--- START ---

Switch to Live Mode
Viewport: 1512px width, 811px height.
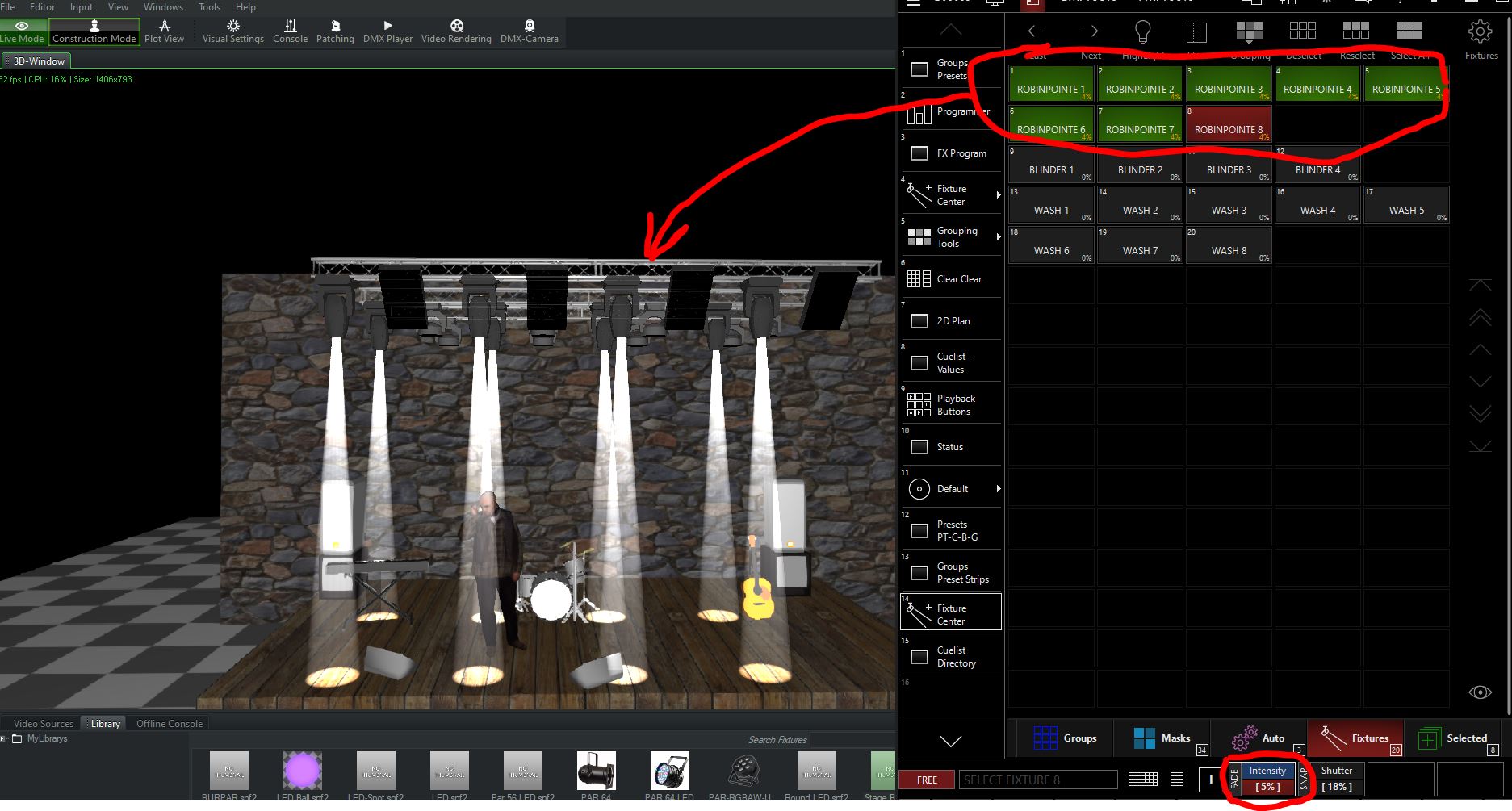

--- END ---
--- START ---

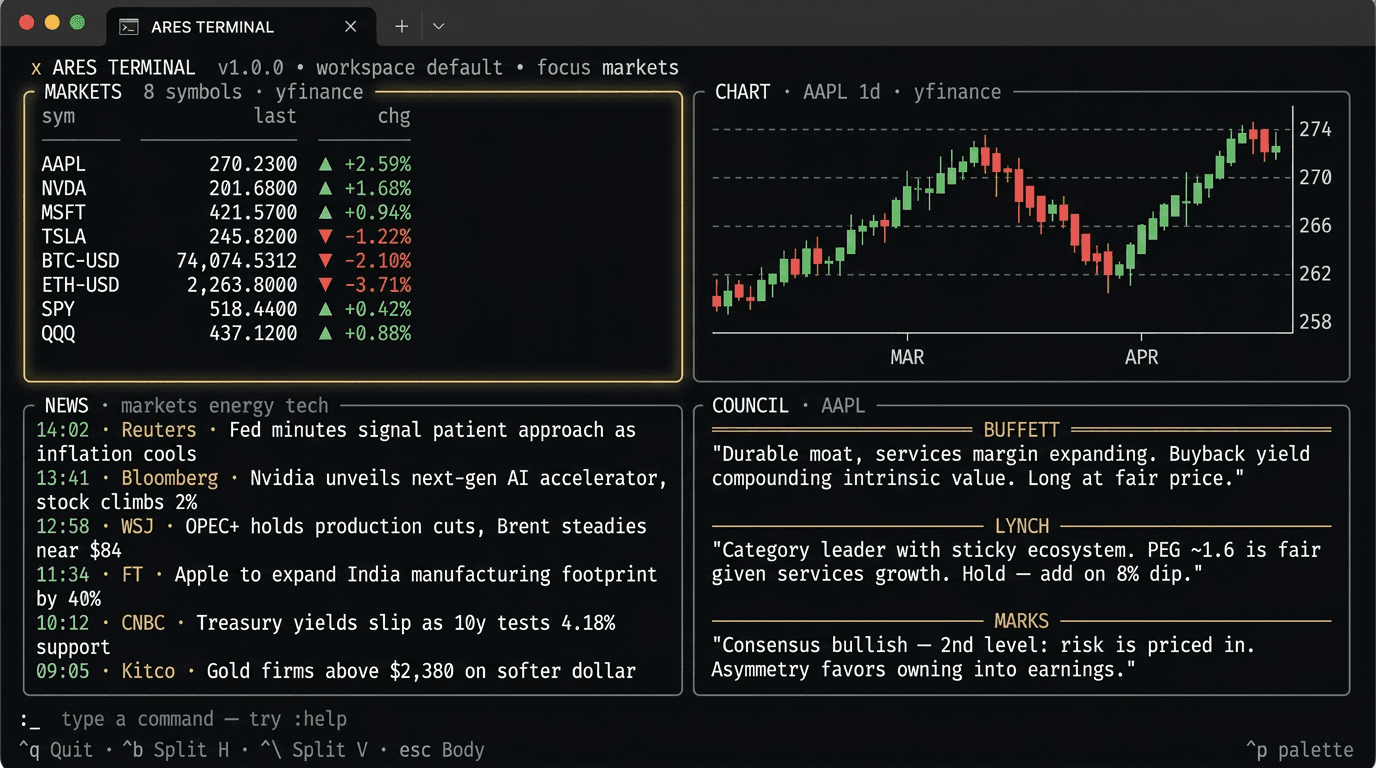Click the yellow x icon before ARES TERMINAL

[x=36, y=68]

--- END ---
--- START ---

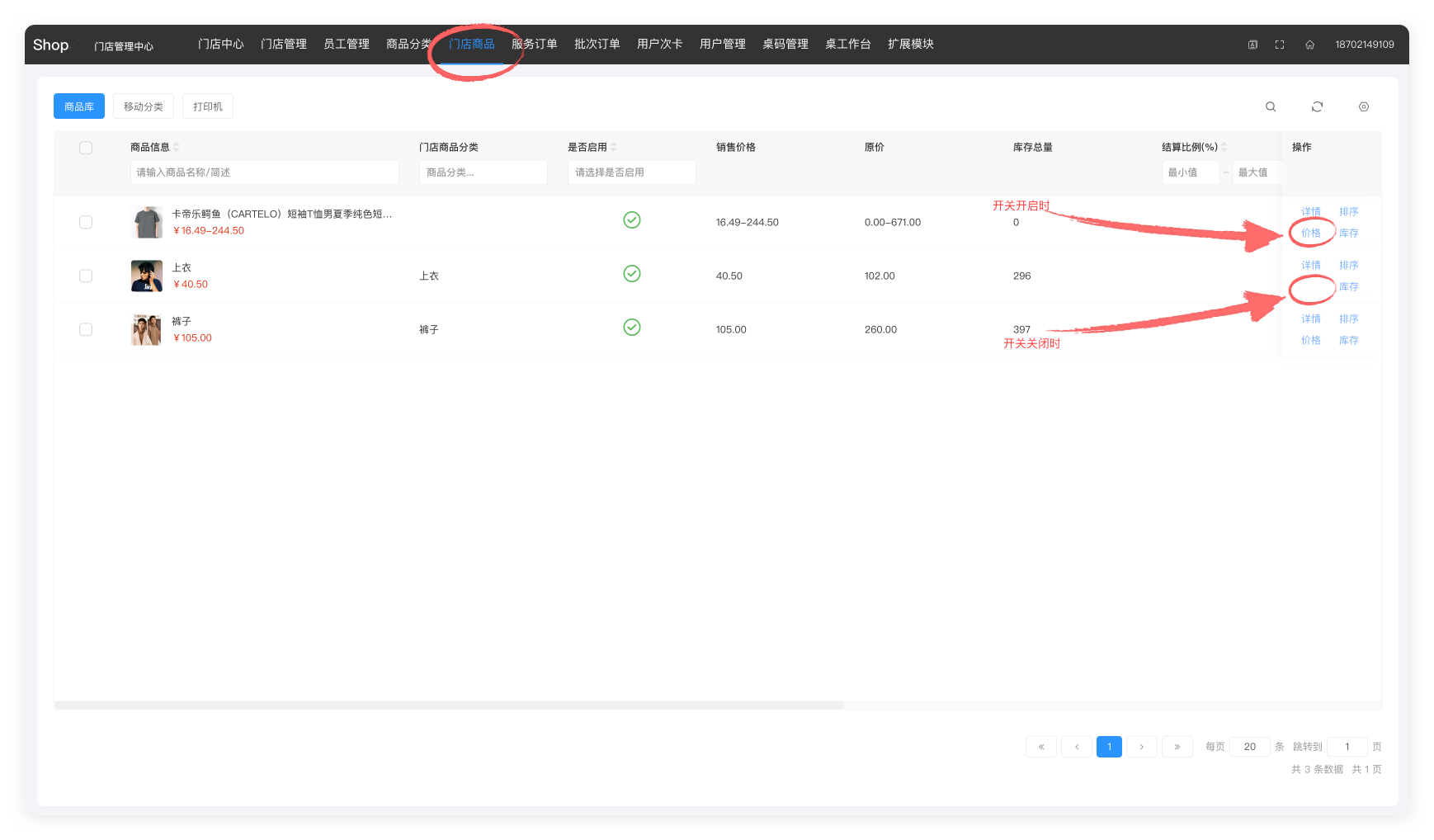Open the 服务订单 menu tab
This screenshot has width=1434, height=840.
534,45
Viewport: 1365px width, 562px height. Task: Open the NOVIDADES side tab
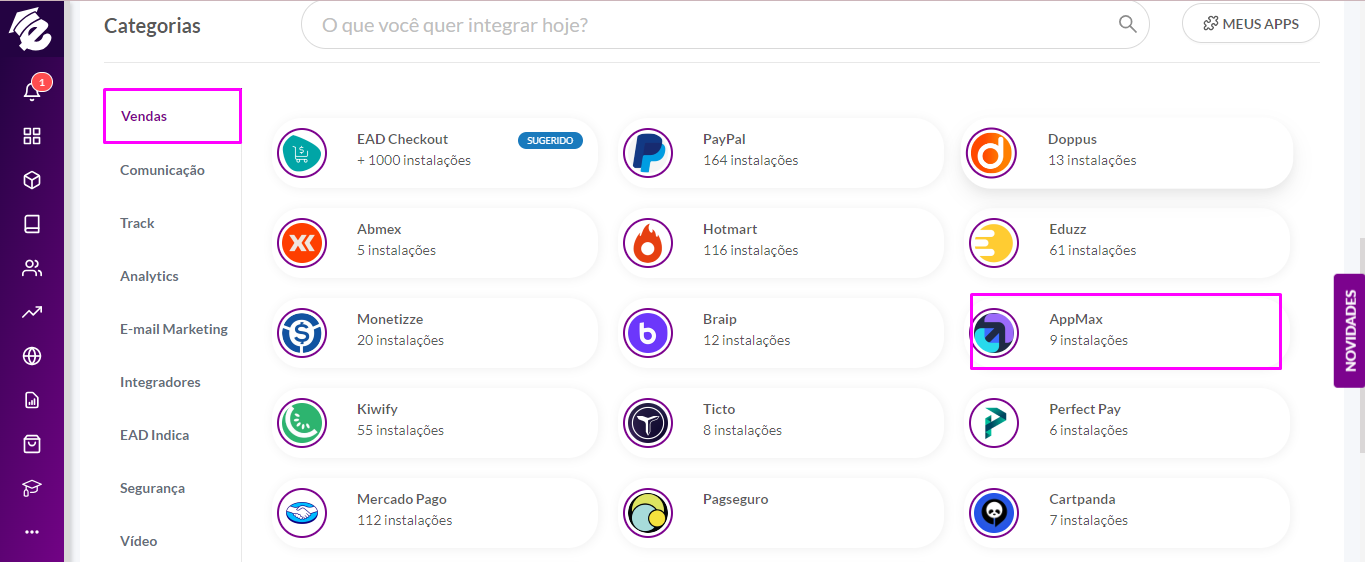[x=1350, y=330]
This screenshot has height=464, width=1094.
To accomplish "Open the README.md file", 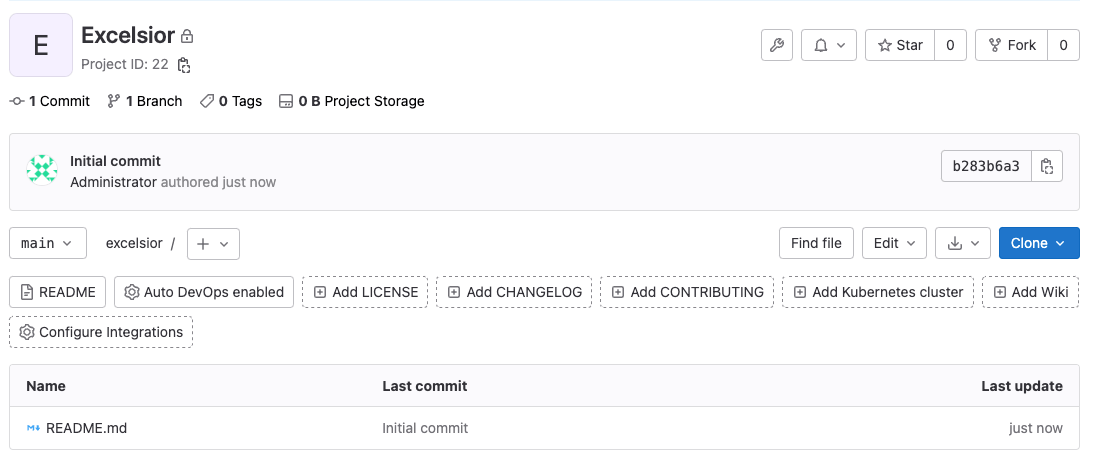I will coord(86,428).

--- END ---

**Task requirements:** All that is needed is the exact run of lines above from the line containing "Switch to Live Mode" through the line containing "Viewport: 1512px width, 811px height.", both of them included.

**Exercise output:**
Switch to Live Mode
Viewport: 1512px width, 811px height.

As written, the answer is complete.